1.to( urls.size ).foreach{ i =>
// The receive() method taks a partial function.
receive{
case (url, size) => {
println( "Size for " + url + ": " + size )
}
}
}
}
// ---------------------------------------------------------- //
// ---------------------------------------------------------- //
// Execute sequential access.
println( "Sequential run:" )
getPageSizeSequentially()
println( "---------------" )
// Execute concurrent access.
println( "Concurrent run:" )
getPageSizeConcurrently()
As you can see, whenever we call the getPageSize() method, not only does the PageLoader get the content of the given page, it also follows all of the links that begin with "http" (for ease of demo).

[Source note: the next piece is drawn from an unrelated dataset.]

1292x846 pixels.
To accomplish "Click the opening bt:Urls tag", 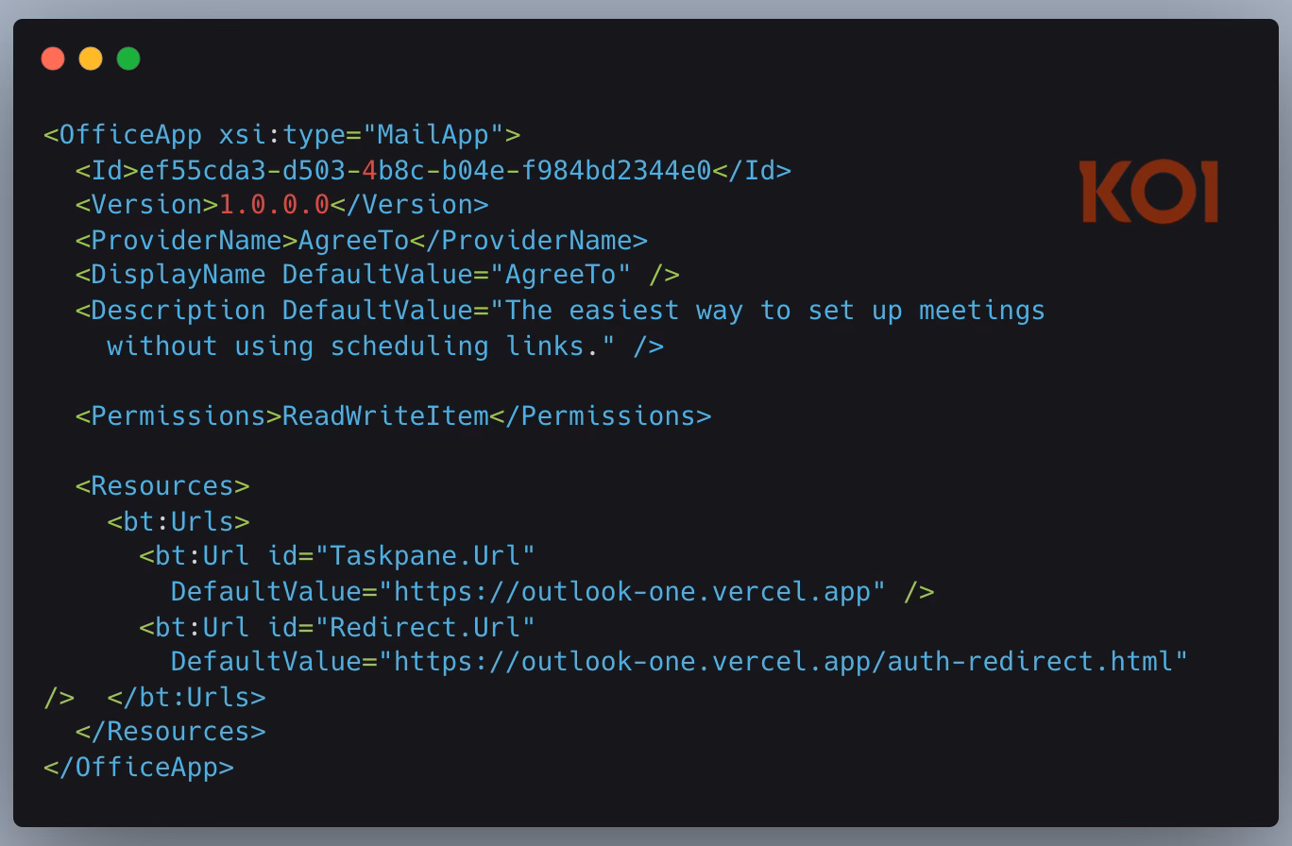I will pyautogui.click(x=179, y=521).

The link-following is only one level deep; but, it adds the size of every linked page to the size of the target page.
When we run the above code, we get the following output:
Sequential run:
Size for http://www.amazon.com: 1555729
Size for http://www.twitter.com: 675137
Size for http://www.google.com: 8734
Size for http://www.cnn.com: 8532107
---------------
Concurrent run:
Size for http://www.google.com: 8734
Size for http://www.amazon.com: 1537047
Size for http://www.twitter.com: 674575
Size for http://www.cnn.com: 8639817
In the above code, we're calling the top four requests concurrently; the problem with this is that the top-four requests only represent the smallest amount of work. For each of the top four requests, we are actually executing dozens of HTTP requests to load all of the linked content. As such, I wanted to try coming at this problem in a slightly different way - rather than make the top requests concurrently, I'm going to make the linked-http requests concurrently.
This is where I really start to go off the reservation. I am sure the following code is absurdly junky and misguided. And I say this not just because I have no idea what I'm doing, but also because it performs poorly. The following approach does not seem to demonstrate any increase in performance.
The idea here was that all external calls to the PageLoader would be synchronous; however, once inside the PageLoader, the PageLoader would start to make concurrent calls to itself. In our previous example, we had to create actors on the fly. This time, however, we're going to define the PageLoader as an Actor (it extends the Actor trait) and use its own "self" reference to spawn and join threads.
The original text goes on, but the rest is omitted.